The director shall promulgate any necessary rules for the effective administration of the provisions of this article. Except as specifically provided in subsection (e), section four of this article, all rules of the public employees insurance agency and all hearings held by the public employees insurance agency are exempt from the provisions of chapter twenty-nine-a of this code. Any rules promulgated by the public employees insurance board or director shall remain in full force and effect until they are amended or replaced by the director.
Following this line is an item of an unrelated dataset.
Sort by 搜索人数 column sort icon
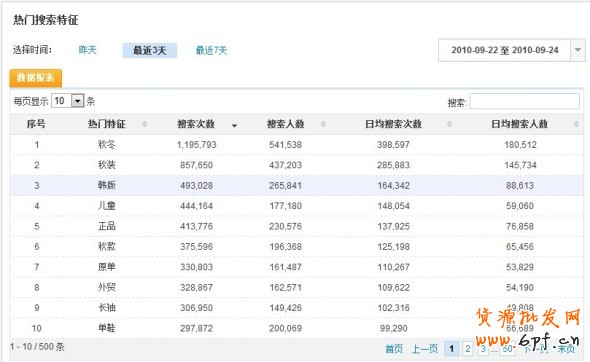Screen dimensions: 590x362 point(323,124)
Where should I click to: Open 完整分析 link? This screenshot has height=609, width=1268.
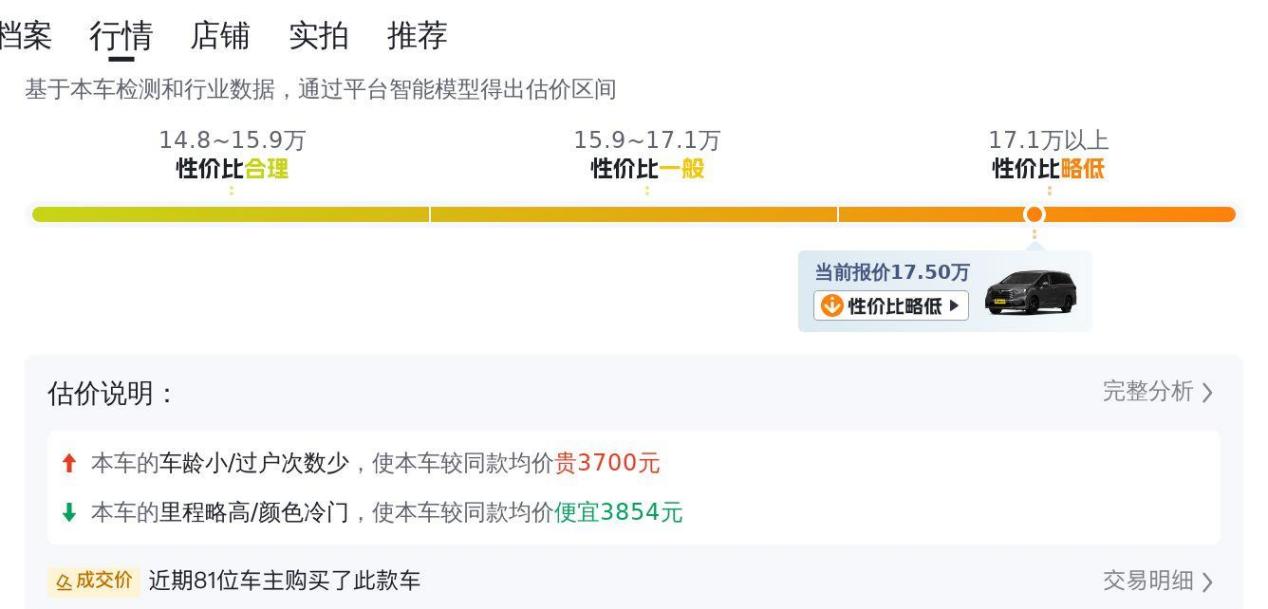coord(1147,392)
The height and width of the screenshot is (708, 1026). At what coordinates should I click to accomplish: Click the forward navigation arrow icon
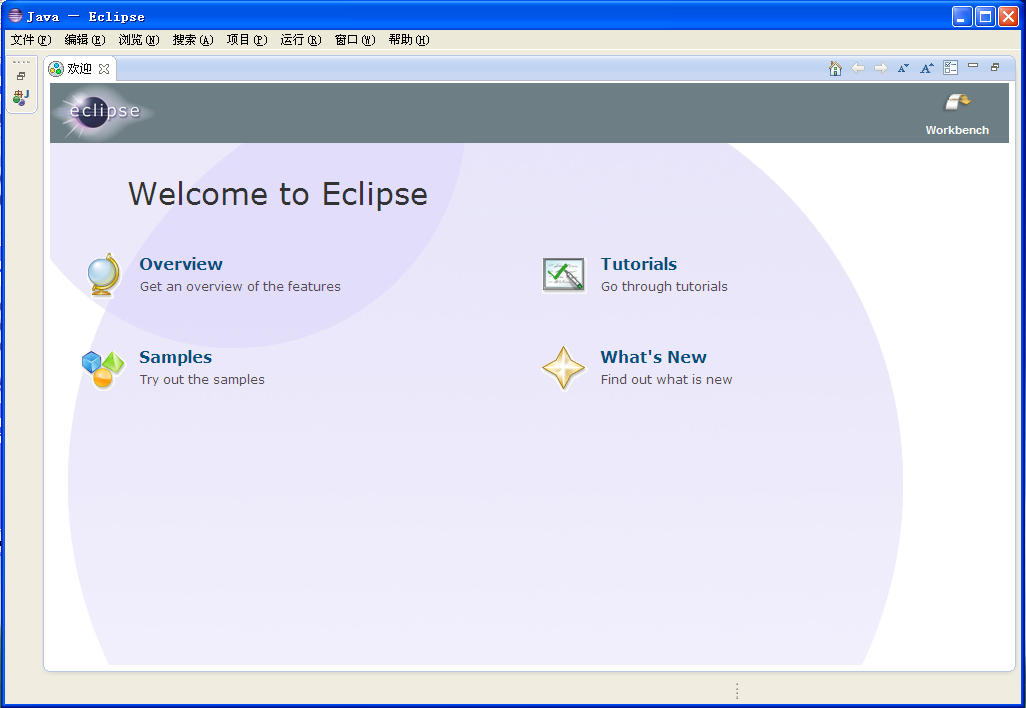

The rules shall provide that any employee of the state who has been compelled or required by law to retire before reaching the age of sixty-five years is eligible to participate in the public employees' health insurance program at the premium contribution established by the finance board after any extended coverage to which he or she, his or her spouse and dependents may be entitled by virtue of his or her accrued annual leave or sick leave, pursuant to the provisions of section thirteen of this article, has expired. Any employee who voluntarily retires, as provided by law, is eligible to participate in the public employees' health insurance program at the premium contribution established by the finance board after any extended coverage to which he or she, his or her spouse and dependents may be entitled by virtue of his or her accrued annual leave or sick leave, pursuant to the provisions of section thirteen of this article, has expired: Provided, That the employee's last employer is a participating employer. The dependents of any deceased retired employee are entitled to continue their participation and coverage upon payment of the premium contribution established by the finance board. In establishing the cost of health insurance coverage for retired employees and their spouses and dependents, the finance board, in its discretion, may cause the claims experience of the retired employees and their spouses and dependents to be rated separately from that of active employees and their spouses and dependents, or may cause the claims experience of retired and active employees, and their spouses and dependents, to be rated together.
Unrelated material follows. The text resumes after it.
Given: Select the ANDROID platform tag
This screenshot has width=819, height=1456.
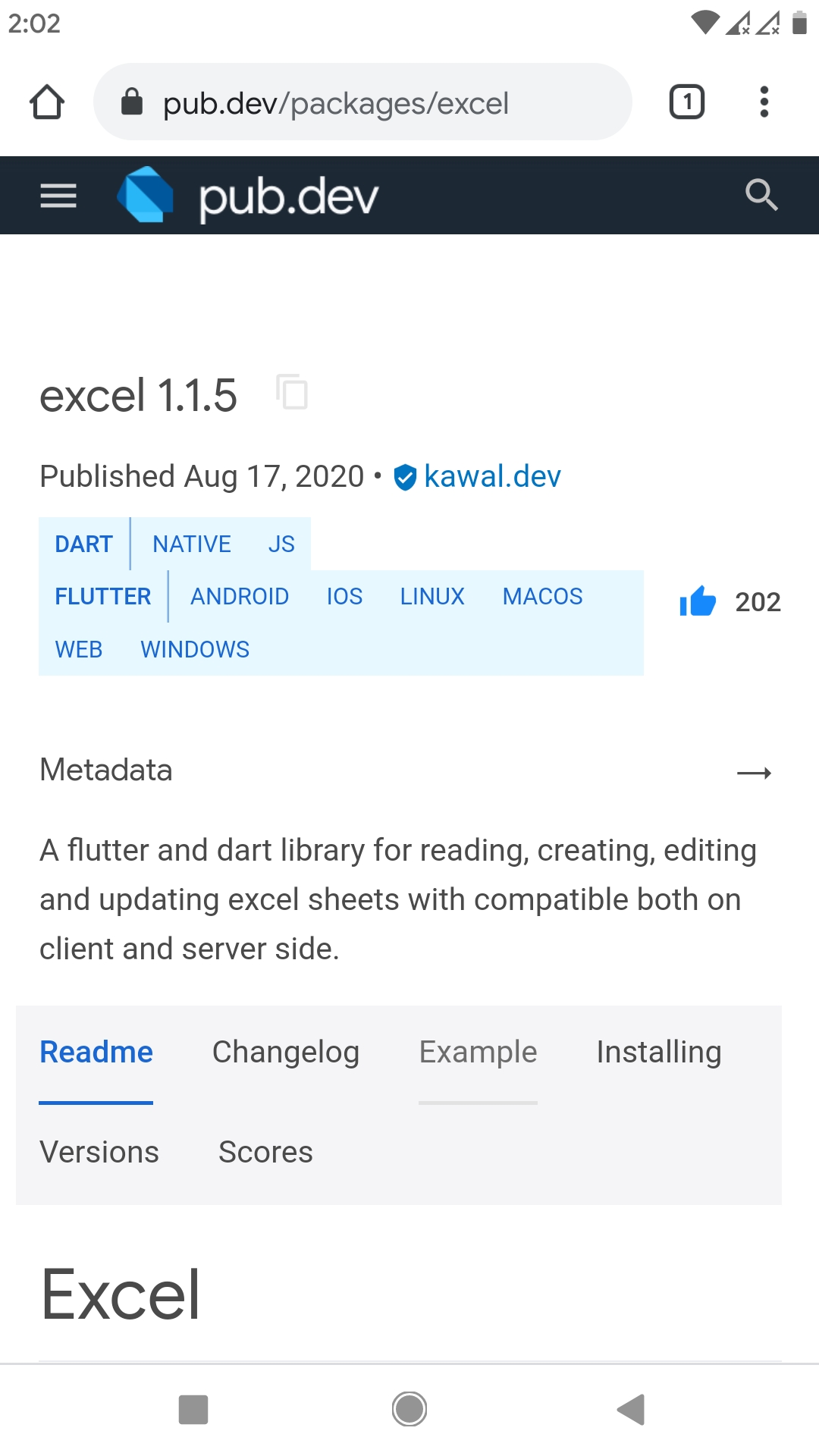Looking at the screenshot, I should [x=240, y=597].
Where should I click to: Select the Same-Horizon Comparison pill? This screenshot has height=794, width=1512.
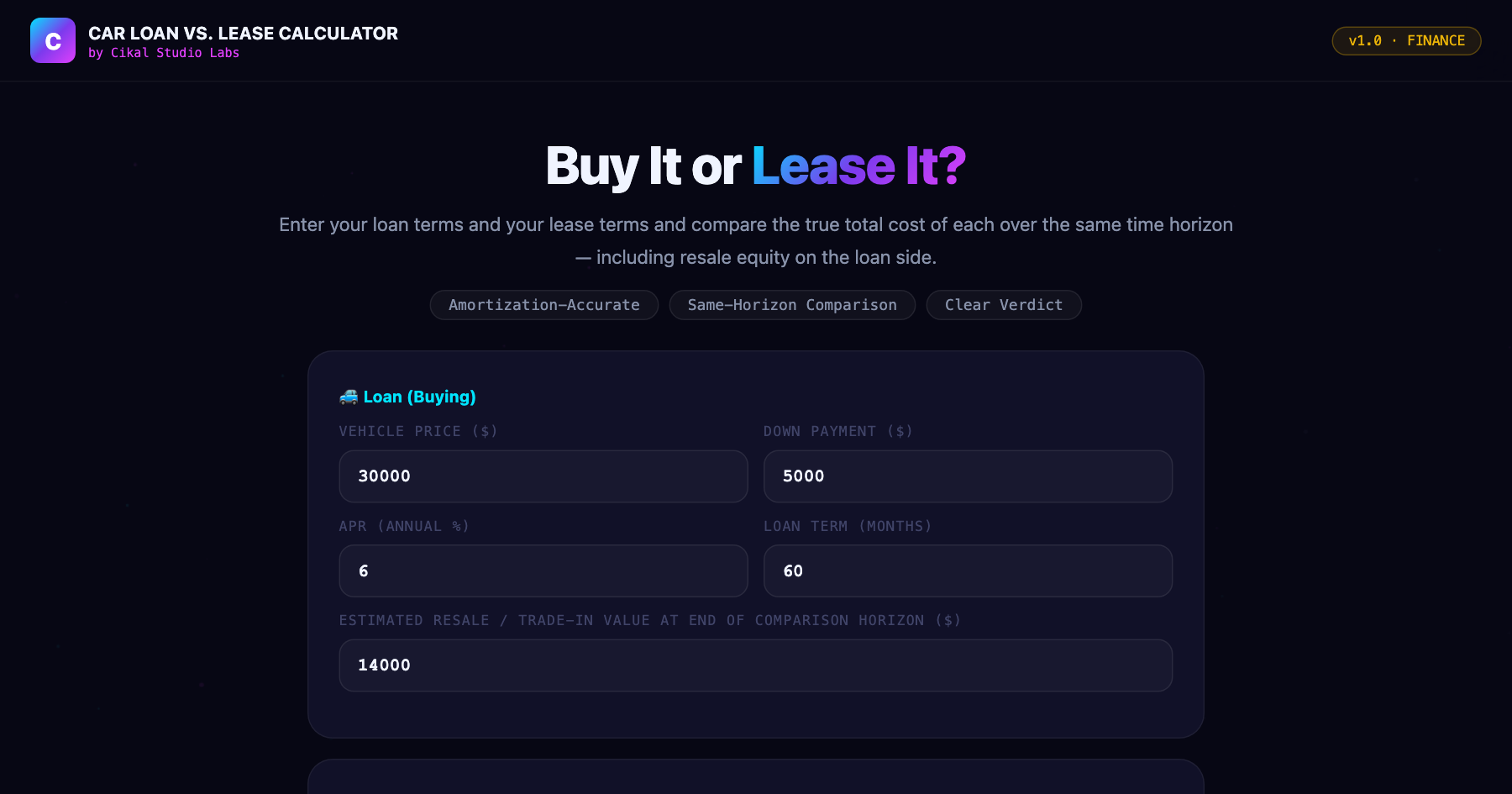(x=792, y=305)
Any employee who is on a medical leave of absence, approved by his or her employer, is subject to the following provisions of this paragraph, is entitled to continue his or her coverage until he or she returns to his or her employment, and the employee and employer shall continue to pay their proportionate share of premium costs as provided by this article: Provided, That the employer is obligated to pay its proportionate share of the premium cost only for a period of one year: Provided, however, That during the period of the leave of absence, the employee shall, at least once each month, submit to the employer the statement of a qualified physician certifying that the employee is unable to return to work.
Any retiree is eligible to participate in the public employees' life insurance program, including the optional life insurance coverage as already available to active employees under this article, at his or her own expense for the cost of coverage, based upon actuarial experience; and the director shall prepare, by rule, for that participation and coverages under declining term insurance and optional additional coverage for the retirees.